RENOVATION AND expansion of the former Grafton Hotel is proceeding this summer. The upgrades include a 6,700-square-foot addition at the south end of the building (above). A turret that originally graced the northwest corner of the building (near right) is being reconstructed and will soon have a new peaked roof (far right).
Photos by Sam ArendtConstruction crews are continuing to renovate and expand the former Grafton Hotel, a three-story building at 1312 Wisconsin Ave., under the direction of Mueller Hotel LLC.
The work is on schedule, with about 45% of the renovations completed and 35% of an addition done, said Paul Rushing, who is developing the project with partner Jim Read.
“It’s coming along very well,” Rushing said. “We’re excited about the progress and how things look.”
Constructed in the late 1800s, the Grafton Hotel building has been vacant since 2005. In 2009, the village’s Community Development Authority purchased the property and sold it to Mueller Hotel LLC as part of an agreement that calls for the structure to be converted to residential use.

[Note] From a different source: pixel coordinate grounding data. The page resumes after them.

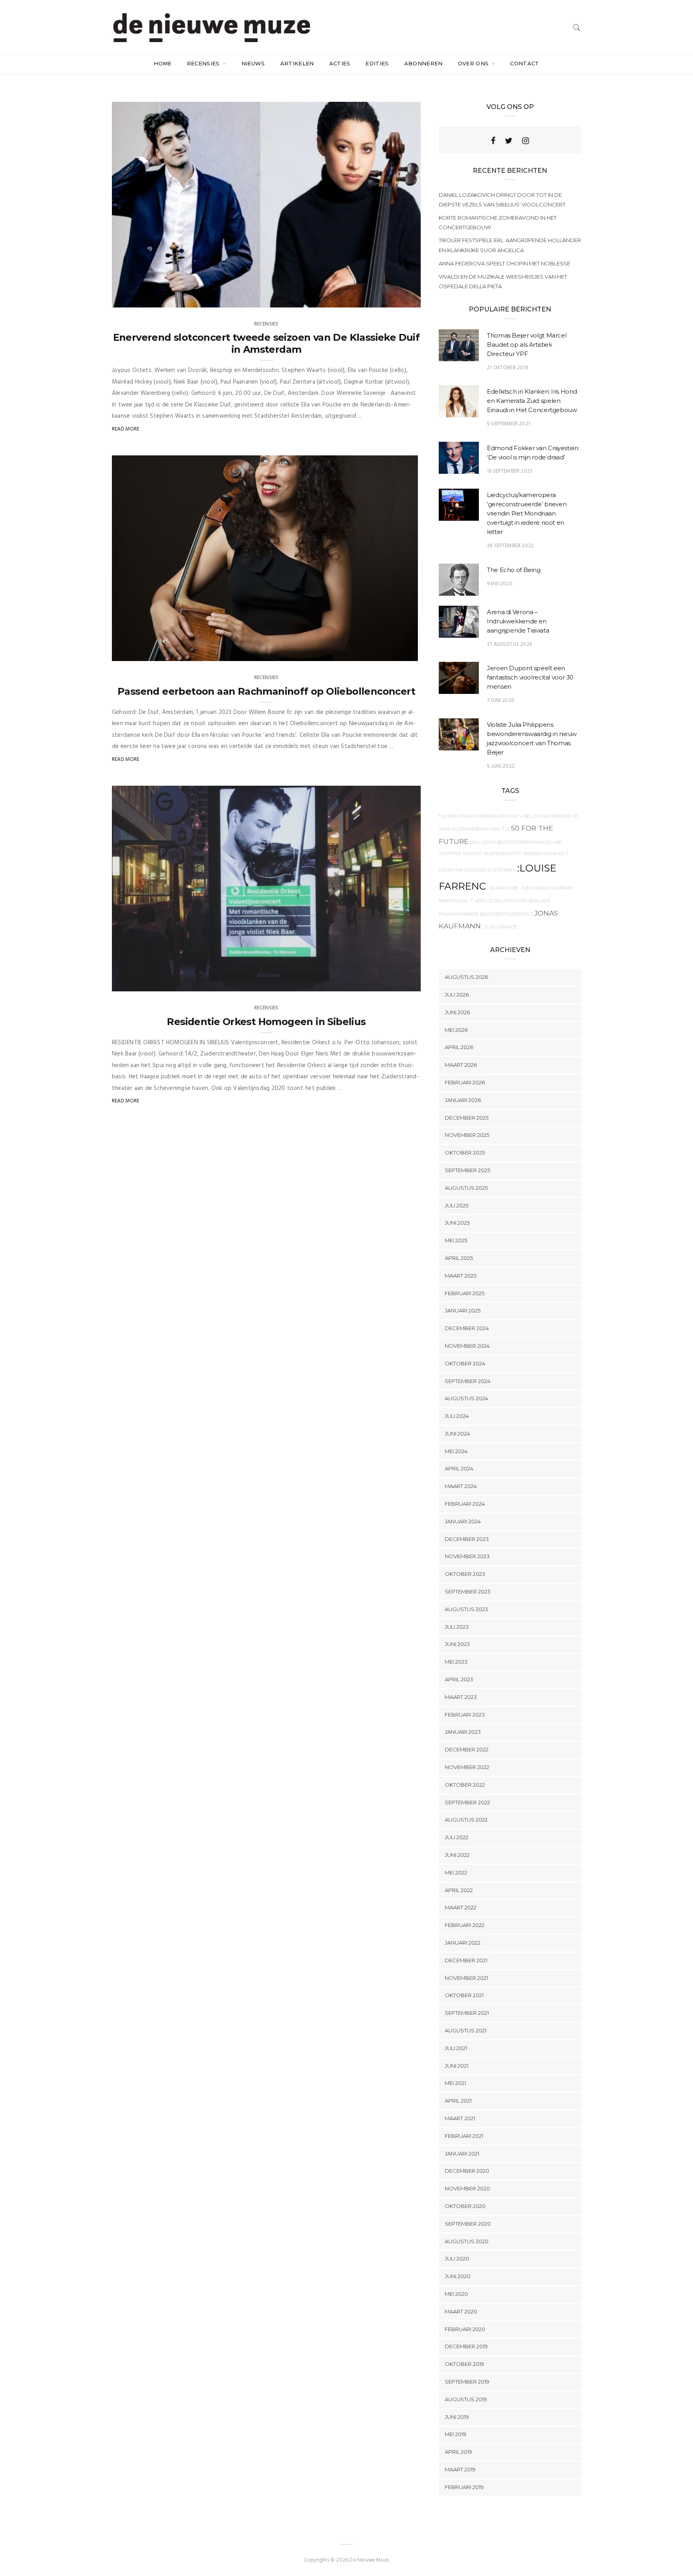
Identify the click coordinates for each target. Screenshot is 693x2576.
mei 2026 (456, 1030)
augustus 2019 (466, 2399)
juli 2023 (457, 1627)
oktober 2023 (465, 1574)
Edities (377, 63)
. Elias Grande (499, 927)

In its new form, the building will house 20 apartment units, which will be located in the original 11,000-square-foot structure and a 6,700-square foot addition on the south end. An adjoining parking lot will have 33 spaces for tenants and guests.
Rushing said interior demolition work and cleaning of exterior brickwork are nearly finished. In addition to removing paint, crews are cleaning the bricks and restoring masonry.

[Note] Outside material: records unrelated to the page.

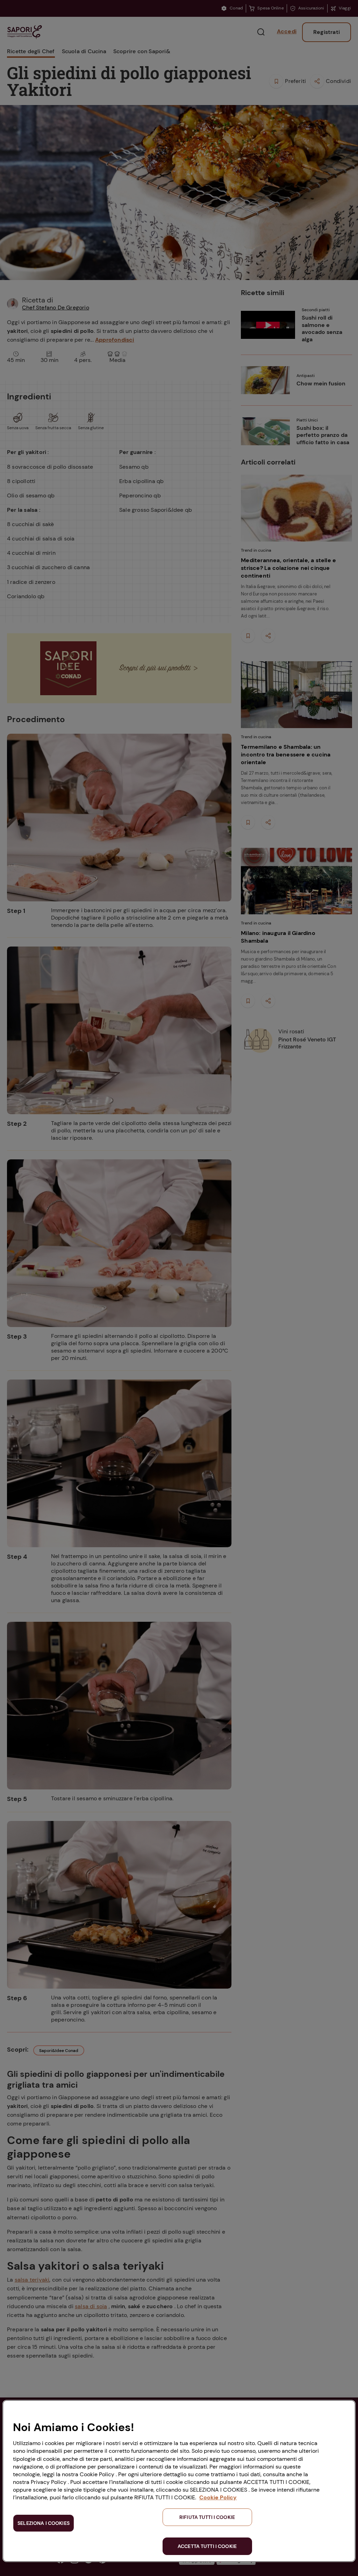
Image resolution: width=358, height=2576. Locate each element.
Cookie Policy (218, 2497)
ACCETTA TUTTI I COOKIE (207, 2546)
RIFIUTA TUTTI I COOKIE (207, 2517)
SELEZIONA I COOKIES (43, 2523)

The project is designed to restore the building to its original appearance when it opened as the Mueller Hotel, which will again become its name.
“It was a premier building when it was constructed, with high quality materials used. Everything is still very sound,” Rushing said.
Exterior restoration includes reconstructing the buildings’s most distinctive architectural feature — a turret above the entrance on the northwest corner. The base of the turret is in place, with a peaked roof to be positioned by crane in the next few weeks, Rushing said.
“We’re not sure exactly when the lift will be done, but it will be a big event,” he said.
Work on the building is scheduled to continue into next year but “should be substantially done by the end of this year,” Rushing said. The first tenants are expected in early 2012, he added.
Mueller Hotel LLC has not begun marketing the apartments but has received numerous inquiries, Rushing said.
“We’re optimistic about attracting tenants. We’ve had a lot of people ask when the apartments will be ready,” he said.
Although the project still has several months to go, the work has attracted daily attention, in large part because of the building’s location and historical significance.
“Almost every day we’ve had people come by and look at what’s happening,” he said. “We’ve had older residents who remember what the building used to look like and little kids who are excited to see what it’s going to be.
“It’s very gratifying to see that kind of interest in the community.”
Village officials have also voiced enthusiasm for the project, which is designed to help revitalize the downtown, increase property values and provide an eye-catching complement to the adjacent Paramount Plaza.
Under the development agreement, Mueller Hotel received a $360,000 development incentive from the village. In return, the firm must guarantee a minimum value of $1.6 million for the property.